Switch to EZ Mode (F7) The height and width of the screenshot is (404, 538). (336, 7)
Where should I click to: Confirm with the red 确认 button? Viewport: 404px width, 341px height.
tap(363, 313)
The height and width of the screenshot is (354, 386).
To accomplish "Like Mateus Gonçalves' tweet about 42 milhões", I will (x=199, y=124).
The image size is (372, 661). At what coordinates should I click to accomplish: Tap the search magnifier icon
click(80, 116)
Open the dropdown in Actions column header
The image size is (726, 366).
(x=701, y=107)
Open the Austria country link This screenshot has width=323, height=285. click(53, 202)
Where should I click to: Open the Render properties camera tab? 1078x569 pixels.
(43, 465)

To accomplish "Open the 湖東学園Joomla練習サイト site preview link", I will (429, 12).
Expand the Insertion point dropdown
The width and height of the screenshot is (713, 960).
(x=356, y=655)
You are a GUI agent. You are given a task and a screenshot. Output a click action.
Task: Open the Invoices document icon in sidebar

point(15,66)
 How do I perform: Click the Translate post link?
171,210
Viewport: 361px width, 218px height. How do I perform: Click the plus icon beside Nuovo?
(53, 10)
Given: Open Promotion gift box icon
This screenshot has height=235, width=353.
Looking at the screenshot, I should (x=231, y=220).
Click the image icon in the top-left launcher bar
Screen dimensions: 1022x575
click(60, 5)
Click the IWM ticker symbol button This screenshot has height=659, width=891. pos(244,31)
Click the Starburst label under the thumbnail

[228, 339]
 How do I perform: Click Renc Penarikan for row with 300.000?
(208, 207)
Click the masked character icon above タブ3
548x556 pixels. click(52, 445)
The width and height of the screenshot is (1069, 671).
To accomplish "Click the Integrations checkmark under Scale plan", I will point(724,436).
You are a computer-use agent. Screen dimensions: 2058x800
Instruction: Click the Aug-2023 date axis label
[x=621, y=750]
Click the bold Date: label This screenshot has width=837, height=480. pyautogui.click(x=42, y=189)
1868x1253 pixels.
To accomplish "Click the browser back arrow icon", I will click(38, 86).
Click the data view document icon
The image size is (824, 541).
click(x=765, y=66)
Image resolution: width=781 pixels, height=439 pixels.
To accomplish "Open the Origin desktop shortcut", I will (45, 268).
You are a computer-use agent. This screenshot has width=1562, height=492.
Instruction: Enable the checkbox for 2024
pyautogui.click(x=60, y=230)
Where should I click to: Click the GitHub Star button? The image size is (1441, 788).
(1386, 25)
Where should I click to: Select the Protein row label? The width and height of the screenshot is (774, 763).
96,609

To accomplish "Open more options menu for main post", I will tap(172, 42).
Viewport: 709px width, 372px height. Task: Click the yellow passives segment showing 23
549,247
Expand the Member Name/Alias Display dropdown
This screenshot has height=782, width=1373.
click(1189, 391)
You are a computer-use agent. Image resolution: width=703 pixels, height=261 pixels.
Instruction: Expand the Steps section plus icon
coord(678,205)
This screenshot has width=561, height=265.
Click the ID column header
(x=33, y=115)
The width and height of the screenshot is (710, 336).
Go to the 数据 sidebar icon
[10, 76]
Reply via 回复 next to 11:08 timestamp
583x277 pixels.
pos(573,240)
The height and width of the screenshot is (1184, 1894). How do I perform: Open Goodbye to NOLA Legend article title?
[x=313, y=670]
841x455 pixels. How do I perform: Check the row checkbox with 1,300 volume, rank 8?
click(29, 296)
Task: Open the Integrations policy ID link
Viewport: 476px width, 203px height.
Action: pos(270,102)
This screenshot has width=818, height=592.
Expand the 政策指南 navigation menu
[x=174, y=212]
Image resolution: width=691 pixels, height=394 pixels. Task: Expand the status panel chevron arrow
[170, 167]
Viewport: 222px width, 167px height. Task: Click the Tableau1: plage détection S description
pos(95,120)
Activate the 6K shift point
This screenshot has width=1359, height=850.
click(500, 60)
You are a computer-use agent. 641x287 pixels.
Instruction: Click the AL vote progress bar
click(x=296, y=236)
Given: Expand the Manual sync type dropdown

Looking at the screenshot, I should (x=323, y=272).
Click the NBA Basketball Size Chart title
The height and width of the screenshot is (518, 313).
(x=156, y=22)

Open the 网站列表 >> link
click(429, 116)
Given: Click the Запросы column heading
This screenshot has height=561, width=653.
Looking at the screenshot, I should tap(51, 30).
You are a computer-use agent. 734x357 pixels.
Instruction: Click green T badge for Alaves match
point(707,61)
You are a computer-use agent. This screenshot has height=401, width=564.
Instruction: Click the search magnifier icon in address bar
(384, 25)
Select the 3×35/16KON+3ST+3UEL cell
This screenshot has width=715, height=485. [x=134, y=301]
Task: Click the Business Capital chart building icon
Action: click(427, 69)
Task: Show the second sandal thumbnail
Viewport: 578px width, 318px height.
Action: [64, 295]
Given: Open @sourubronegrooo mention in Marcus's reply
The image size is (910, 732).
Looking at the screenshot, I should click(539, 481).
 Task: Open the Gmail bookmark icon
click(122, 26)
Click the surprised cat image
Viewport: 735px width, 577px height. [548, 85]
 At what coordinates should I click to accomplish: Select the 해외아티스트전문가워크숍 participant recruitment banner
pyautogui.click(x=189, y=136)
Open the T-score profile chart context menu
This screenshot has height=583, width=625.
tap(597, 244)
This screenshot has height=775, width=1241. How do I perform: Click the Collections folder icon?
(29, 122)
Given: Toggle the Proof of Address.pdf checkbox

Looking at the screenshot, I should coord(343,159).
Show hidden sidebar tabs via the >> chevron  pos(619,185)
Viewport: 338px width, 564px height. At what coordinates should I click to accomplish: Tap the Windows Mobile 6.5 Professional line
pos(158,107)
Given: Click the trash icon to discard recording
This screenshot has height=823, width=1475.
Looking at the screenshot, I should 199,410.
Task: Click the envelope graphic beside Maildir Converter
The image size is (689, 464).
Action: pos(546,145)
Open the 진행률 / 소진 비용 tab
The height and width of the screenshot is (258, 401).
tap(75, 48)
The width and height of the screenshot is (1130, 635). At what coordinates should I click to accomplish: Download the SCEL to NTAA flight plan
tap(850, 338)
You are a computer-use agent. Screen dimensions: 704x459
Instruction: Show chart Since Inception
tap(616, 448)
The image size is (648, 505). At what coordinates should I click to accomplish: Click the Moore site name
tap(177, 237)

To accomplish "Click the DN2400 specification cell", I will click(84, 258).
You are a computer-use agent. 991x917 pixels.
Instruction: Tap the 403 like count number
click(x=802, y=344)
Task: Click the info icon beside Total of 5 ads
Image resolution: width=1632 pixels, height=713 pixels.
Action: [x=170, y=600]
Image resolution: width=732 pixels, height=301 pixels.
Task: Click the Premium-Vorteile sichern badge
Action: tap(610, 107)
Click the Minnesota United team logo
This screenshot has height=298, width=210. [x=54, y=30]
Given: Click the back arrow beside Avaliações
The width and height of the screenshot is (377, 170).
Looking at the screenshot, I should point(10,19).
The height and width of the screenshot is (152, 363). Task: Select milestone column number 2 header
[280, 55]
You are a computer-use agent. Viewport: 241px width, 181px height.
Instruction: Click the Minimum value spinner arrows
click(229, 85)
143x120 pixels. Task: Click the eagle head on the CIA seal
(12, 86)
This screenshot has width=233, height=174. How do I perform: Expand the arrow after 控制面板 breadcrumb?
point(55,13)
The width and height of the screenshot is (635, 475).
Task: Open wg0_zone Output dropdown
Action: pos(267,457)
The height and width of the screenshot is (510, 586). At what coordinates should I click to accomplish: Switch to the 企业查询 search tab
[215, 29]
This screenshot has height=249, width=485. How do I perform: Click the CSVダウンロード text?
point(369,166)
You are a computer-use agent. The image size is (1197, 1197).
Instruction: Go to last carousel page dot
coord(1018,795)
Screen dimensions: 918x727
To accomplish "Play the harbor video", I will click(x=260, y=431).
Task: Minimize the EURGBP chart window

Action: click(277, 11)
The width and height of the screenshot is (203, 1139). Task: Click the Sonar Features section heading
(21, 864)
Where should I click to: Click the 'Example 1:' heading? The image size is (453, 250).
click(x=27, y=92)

--------

WHAT TO DO => Retype only the lines above between the line with "Go to the 数据 sidebar icon" and the line with "This screenshot has width=818, height=592.", counting those two lines as well, and keep every character as it is.

EXERCISE OUTPUT =>
Go to the 数据 sidebar icon
[10, 76]
Reply via 回复 next to 11:08 timestamp
583x277 pixels.
pos(573,240)
The height and width of the screenshot is (1184, 1894). How do I perform: Open Goodbye to NOLA Legend article title?
[x=313, y=670]
841x455 pixels. How do I perform: Check the row checkbox with 1,300 volume, rank 8?
click(29, 296)
Task: Open the Integrations policy ID link
Viewport: 476px width, 203px height.
Action: pos(270,102)
This screenshot has width=818, height=592.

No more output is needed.